### [Data]
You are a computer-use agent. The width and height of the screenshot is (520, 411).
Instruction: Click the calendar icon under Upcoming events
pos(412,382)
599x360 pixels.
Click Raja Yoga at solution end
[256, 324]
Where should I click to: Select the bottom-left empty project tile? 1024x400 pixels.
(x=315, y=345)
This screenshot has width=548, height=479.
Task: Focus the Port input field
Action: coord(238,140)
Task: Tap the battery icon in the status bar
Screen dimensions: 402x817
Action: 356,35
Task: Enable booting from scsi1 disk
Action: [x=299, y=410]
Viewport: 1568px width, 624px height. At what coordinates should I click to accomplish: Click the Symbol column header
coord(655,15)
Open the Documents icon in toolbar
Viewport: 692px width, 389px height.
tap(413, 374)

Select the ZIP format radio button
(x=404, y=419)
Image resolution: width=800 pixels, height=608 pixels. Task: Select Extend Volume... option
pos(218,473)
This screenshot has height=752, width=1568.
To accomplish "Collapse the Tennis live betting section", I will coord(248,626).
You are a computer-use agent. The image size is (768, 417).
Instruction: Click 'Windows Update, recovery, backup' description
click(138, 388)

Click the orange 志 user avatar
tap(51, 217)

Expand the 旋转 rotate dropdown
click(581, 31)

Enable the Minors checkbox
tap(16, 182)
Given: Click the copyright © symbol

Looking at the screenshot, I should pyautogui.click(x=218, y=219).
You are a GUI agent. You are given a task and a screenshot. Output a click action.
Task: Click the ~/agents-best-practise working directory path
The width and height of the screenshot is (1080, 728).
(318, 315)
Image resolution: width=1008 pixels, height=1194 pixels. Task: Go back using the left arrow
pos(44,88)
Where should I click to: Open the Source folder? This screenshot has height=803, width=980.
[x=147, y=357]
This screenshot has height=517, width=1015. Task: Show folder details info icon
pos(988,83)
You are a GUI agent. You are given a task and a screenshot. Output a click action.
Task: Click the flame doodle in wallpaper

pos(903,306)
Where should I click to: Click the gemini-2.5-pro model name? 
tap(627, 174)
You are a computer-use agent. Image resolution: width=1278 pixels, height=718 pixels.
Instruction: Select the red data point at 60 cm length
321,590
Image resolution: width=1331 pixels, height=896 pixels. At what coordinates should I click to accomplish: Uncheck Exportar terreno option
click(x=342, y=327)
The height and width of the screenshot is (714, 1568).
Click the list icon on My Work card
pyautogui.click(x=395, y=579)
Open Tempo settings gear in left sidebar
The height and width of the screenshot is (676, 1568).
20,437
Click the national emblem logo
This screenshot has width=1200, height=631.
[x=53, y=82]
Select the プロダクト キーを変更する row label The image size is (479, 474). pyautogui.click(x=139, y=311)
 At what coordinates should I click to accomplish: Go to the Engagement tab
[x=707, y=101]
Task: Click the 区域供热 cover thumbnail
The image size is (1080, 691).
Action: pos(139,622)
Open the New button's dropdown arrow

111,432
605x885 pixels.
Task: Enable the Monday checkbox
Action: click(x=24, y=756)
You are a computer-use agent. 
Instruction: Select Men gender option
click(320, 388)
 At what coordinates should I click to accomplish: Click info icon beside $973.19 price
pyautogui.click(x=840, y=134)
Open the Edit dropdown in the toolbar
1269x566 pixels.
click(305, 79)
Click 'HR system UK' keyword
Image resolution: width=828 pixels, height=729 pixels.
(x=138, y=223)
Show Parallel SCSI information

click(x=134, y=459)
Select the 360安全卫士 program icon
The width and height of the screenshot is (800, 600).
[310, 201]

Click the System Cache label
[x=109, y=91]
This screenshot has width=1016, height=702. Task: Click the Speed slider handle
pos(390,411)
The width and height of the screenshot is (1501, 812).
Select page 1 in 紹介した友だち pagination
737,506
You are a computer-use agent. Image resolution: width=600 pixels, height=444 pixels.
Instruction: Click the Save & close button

### [What to work on]
From the material above, set down exactly the lines starting at the one with "The image size is (1080, 691)." and ending at the one with "Open the Edit dropdown in the toolbar", end lines included.

### [Your response]
The image size is (1080, 691).
Action: pos(139,622)
Open the New button's dropdown arrow

111,432
605x885 pixels.
Task: Enable the Monday checkbox
Action: click(x=24, y=756)
You are a computer-use agent. 
Instruction: Select Men gender option
click(320, 388)
 At what coordinates should I click to accomplish: Click info icon beside $973.19 price
pyautogui.click(x=840, y=134)
Open the Edit dropdown in the toolbar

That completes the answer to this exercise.